COS 110-7
Phenology of an evergreen moist tropical forest: Shifts in leaf demography and physiology during the dry season of the Tapajós National Forest, Brazil

Thursday, August 8, 2013: 3:40 PM
L100I, Minneapolis Convention Center
Loren P. Albert, Department of Ecology and Evolutionary Biology, University of Arizona, Tucson, AZ
Jin Wu, Ecology and Evolutionary Biology, University of Arizona, Tucson, AZ
Neill Prohaska, Department of Ecology and Evolutionary Biology, University of Arizona, Tucson, AZ
Plinio B. Camargo, Cena, University of Sao Paulo
Raimundo C. Oliveira, Brazilian Agricultural Research Corporation (EMBRAPA), Brazil
Travis E. Huxman, Ecology and Evolutionary Biology, University of California, Irvine, Irvine, CA
Scott R. Saleska, Department of Ecology and Evolutionary Biology, University of Arizona, Tucson, AZ

Tropical forests are a significant component of the earth’s carbon budget, yet how these forests respond to seasonal changes in the environment, and the extent to which tree biology synchronizes with seasonal cycles, are poorly understood.  Most global vegetation models assume no seasonality in LAI (leaf area index) or photosynthetic parameters in tropical evergreen forests, yet gross primary productivity estimated from the eddy covariance method shows clear seasonal patterns for a number of seasonally dry forests in the Amazon basin.  In the Tapajós National Forest, our study site, eddy covariance data suggest that the ecosystem photosynthesis increases throughout the dry season.  Hypothesized drivers for this trend include the following: 1) increases in photosynthesis due to environmental changes, 2) an increase in LAI throughout the dry season, and 3) an increase in leaf-level photosynthetic capacity, perhaps associated with shifts in leaf demography. In this study, we investigated shifts in leaf demography and leaf-level photosynthesis during the dry season for trees belonging to abundant species in the Tapajós National Forest.  We divided leaves into age classes and counted the number of leaves in each age class for one-meter branches collected from the canopy using arborist rope-access techniques.

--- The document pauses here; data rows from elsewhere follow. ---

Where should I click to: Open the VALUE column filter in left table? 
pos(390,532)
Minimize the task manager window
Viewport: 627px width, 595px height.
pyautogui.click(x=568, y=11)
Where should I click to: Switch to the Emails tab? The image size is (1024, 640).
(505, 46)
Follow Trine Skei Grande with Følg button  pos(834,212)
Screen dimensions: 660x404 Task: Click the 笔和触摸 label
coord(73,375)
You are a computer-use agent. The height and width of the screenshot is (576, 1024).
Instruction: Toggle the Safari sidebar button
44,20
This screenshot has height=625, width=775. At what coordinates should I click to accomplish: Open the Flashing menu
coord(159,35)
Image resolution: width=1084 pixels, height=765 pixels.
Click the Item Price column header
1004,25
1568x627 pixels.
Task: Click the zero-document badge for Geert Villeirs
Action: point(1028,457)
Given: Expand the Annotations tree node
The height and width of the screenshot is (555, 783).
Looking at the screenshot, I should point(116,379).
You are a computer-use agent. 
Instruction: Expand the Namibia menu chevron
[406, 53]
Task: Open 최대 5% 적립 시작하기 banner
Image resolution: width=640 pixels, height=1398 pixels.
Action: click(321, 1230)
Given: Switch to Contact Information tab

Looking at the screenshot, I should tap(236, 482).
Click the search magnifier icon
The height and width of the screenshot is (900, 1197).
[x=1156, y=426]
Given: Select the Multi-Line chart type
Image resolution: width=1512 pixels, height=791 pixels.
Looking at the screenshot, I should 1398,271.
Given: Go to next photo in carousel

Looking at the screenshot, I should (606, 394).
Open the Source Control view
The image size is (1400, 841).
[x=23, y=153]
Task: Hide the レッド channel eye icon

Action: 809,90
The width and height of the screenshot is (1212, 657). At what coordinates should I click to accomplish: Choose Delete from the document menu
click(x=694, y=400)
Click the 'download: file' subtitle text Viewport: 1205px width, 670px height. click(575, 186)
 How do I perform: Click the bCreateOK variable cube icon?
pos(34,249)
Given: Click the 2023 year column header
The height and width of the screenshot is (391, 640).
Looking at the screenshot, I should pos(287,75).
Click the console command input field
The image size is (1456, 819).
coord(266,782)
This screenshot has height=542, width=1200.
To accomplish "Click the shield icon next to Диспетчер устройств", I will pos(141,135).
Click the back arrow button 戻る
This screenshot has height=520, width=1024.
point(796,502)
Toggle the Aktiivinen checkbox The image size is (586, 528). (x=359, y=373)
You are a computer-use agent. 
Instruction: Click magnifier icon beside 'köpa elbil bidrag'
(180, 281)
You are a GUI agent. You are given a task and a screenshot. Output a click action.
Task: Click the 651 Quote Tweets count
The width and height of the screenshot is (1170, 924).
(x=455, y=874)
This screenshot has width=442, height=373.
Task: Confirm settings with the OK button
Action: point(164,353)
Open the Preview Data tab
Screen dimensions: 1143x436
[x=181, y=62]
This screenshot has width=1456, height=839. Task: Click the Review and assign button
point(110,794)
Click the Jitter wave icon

The maximum carboxylation rate, Vcmax, is higher for leaves that matured during the current dry season than ‘old’ leaves from previous flushing events.  Leaf demographic composition appears to shift towards younger cohorts during the dry season, a consequence of the flushing of new leaves and the dropping of old leaves; for instance, analysis of leaf demography of an Erisma uncinatum, the most abundant emergent tree species at our site, showed significantly more recently matured leaves, and significantly fewer old leaves, late in the dry season (after mid-October) than early in the dry season (prior to mid-September).  These results suggest that, in combination, the shifts in leaf demography and leaf physiology are important drivers of increasing gross primary productivity during the dry season in the Tapajós National Forest.